Verifying GitHub Organizations for WebX Guild Integration

[mkubdev]

As we move forward with the integration of GitHub organizations into our SaaS, it's imperative that we ensure the authenticity and integrity of these organizations. Here's some details about the workflow:

1. OAuth2 Authentication integration 🛂

• Integrate GitHub's OAuth2 auth mechanism. This way, users can log in using their GitHub credentials. OAuth also provides the necessary permissions to check the organizations a user is part of and their roles.
• Upon successful authentication, GitHub will provide us with access tokens. These tokens are pivotal as they grant us the ability to make authenticated API requests on behalf of the user.

2. Create the organization 🌱

• When a user tries to create an organization on webxguild, prompt them to log in with their GitHub account if they haven't already.
• Fetch the list of organizations the user is a part of on GitHub using the authenticated API call:

GET /user/orgs

• Along with the list of organizations, we also get roles for each organization. Check if the user has the role admin for the organization they are trying to verify on webxguild.

3. Verify Ownership 🔍

• Along with the list of organizations, you also get roles for each organization. Check if the user has the role admin for the organization they are trying to verify :
  

• If the user has the admin role, we can mark the organization as "verified" on our side.

💡 If i'm correct, this is only possible for public organization.

4. Verify GitHub verification Status ✅

• The organization details endpoint also returns an is_verified field. If true, it indicates that the organization has been officially verified by GitHub.

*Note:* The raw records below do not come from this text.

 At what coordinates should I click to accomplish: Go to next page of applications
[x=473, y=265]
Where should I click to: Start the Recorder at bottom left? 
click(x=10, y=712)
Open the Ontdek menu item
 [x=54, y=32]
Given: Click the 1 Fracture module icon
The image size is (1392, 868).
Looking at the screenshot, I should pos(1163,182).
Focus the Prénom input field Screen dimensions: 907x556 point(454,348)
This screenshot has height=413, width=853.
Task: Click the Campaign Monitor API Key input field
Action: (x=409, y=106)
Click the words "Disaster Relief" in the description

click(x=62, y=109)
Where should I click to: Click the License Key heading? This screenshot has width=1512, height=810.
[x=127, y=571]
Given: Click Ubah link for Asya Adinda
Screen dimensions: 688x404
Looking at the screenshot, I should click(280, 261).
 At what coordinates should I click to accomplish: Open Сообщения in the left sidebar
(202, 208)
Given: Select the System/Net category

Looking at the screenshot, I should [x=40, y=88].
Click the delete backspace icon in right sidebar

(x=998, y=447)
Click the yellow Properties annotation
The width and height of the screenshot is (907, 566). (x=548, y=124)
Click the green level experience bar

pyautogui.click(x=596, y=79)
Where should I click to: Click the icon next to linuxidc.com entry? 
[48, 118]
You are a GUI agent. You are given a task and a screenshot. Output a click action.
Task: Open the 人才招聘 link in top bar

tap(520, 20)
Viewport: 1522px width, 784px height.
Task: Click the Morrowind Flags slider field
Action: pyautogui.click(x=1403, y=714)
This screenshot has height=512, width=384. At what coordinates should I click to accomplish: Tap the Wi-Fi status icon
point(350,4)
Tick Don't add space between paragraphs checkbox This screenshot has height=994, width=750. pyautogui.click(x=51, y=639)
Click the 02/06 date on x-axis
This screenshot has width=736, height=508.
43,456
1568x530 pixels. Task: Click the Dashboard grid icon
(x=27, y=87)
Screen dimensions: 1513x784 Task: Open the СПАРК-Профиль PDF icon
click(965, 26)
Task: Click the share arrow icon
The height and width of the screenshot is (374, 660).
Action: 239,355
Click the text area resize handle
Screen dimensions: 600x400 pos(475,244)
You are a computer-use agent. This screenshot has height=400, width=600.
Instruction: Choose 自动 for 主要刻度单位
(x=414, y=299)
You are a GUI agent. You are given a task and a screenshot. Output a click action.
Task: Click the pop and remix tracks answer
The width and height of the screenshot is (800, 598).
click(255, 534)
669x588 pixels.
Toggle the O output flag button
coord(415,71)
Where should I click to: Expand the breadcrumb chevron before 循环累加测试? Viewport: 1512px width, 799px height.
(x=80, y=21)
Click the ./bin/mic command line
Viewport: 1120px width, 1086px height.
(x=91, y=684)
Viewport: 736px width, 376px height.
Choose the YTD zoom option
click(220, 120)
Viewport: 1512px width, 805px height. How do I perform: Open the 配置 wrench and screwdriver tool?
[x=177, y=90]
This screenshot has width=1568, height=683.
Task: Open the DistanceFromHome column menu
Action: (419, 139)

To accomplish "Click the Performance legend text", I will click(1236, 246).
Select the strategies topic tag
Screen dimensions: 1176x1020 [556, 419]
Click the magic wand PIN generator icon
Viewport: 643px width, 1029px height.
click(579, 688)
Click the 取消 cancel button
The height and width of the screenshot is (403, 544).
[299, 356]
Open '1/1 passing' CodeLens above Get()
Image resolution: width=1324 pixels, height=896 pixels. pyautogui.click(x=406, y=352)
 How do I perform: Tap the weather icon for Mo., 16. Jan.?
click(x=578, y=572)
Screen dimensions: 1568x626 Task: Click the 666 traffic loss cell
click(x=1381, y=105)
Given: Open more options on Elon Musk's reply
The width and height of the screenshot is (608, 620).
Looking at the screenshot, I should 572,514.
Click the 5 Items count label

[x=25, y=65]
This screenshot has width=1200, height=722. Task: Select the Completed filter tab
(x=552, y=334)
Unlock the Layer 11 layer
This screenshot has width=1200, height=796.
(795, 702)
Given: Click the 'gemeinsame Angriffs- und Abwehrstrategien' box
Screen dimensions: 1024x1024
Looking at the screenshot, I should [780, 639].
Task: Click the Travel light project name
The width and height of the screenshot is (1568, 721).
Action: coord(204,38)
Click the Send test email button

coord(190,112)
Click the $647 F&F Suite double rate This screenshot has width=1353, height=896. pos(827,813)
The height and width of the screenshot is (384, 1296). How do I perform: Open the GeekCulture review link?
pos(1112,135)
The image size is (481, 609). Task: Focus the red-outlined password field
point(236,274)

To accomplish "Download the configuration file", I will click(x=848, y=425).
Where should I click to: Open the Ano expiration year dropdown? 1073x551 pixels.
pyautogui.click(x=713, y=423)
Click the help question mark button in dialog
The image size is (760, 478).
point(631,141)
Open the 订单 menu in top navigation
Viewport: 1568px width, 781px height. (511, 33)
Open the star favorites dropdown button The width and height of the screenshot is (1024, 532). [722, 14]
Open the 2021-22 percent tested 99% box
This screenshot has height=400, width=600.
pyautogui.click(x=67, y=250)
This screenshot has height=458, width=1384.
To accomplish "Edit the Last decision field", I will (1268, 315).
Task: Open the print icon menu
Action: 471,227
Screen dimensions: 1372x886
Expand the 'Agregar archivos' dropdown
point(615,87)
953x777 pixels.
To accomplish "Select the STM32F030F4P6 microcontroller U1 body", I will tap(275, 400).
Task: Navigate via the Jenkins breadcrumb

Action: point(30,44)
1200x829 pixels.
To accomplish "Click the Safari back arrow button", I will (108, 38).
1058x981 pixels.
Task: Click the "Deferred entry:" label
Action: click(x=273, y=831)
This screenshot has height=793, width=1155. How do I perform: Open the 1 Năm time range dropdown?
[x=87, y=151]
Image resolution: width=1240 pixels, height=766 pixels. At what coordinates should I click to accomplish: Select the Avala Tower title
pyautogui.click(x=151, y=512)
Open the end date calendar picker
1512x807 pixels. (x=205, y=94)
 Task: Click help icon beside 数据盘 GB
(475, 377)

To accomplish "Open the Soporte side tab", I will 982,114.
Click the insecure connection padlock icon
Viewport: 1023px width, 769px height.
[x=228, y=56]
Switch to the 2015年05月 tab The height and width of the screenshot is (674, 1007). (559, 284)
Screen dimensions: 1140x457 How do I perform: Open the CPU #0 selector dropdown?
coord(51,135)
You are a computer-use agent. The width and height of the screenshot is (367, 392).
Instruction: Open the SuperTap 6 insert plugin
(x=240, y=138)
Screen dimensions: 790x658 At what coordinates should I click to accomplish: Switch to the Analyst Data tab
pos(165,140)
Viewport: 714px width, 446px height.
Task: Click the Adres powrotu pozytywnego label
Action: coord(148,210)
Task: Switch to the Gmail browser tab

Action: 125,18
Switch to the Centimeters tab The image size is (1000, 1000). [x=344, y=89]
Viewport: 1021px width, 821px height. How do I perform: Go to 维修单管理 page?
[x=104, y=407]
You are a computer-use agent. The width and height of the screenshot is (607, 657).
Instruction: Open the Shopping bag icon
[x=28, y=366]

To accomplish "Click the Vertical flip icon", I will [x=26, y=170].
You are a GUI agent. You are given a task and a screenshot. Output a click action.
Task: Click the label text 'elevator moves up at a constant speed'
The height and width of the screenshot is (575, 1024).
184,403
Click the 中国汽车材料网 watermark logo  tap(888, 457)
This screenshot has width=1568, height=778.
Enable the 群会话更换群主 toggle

5. Manual verification mechanism ✍

• In scenarios where automated verification is ambiguous, we should have a manual verification protocol in place. This could entail sending a verification email to the organization's official contact (retrievable from the GitHub API).

6. Security protocols 🔐

• Regular checks: we need to consider implementing a periodic checks to ensure the user still has admin privileges on the GitHub organization. This will keep the verification status updated.
• Ensure robust storage of Oauth tokens.
• Enforce HTTPS (of course you'll tell me, hum).
• Add additional security layers: rate limite, brutforce blacklist..

By integrating GitHub's Oauth, we can ensure that only geniune owners of a GitHub organization can create and verify the same orgs on webx-guild.

But that open the discution to new questions:

• Can a webx user create an organization even if he's not the owner on GitHub? (Or the organization doesn't exist yet on GitHub ?)

Ressources:

• https://docs.github.com/en/apps/oauth-apps/building-oauth-apps

Mentions:

• @darkterminal

[darkterminal]

So every member that joins with our webxguild needs to integrate their GitHub account to it. If they don't, we assume they are only event enthusiasts (or whatever you call them), right?

1. OAuth2 Authentication integration 🛂

• Integrate GitHub's OAuth2 auth mechanism. This way, users can log in using their GitHub credentials. OAuth also provides the necessary permissions to check the organizations a user is part of and their roles.
• Upon successful authentication, GitHub will provide us with access tokens. These tokens are pivotal as they grant us the ability to make authenticated API requests on behalf of the user.

This is done on the client side, and the client will throw an "access token" to the backend for verification (which is held for the next process) or stored in LocalStorage for the next process before being thrown to the backend.

And the next step can be done in the backend to carry out safer verification.

[mkubdev]

This is done on the client side, and the client will throw an "access token" to the backend for verification (which is held for the next process) or stored in LocalStorage for the next process before being thrown to the backend.

That sound perfect..

[darkterminal]

3. Verify Ownership 🔍

   Along with the list of organizations, you also get roles for each organization. Check if the user has the role admin for the organization they are trying to verify :
   

💡 If i'm correct, this is only possible for public organization.

This task is also done! 🏁

4. Verify GitHub verification Status ✅

• The organization details endpoint also returns an is_verified field. If true, it indicates that the organization has been officially verified by GitHub.

This task is a Work In Progress and I plan to start mapping out what the database looks like for everything related to the organization, this is directly related to the UI/UX design that is being worked on.

We need communication and information to gather opinions and equalize perceptions between designers, frontend developers, and backend developers in an intent manner.

I have also written and described the development process that will be carried out in the future to make it easier for everyone to understand, please see and give your own opinion on the Engineering Wiki in Notion.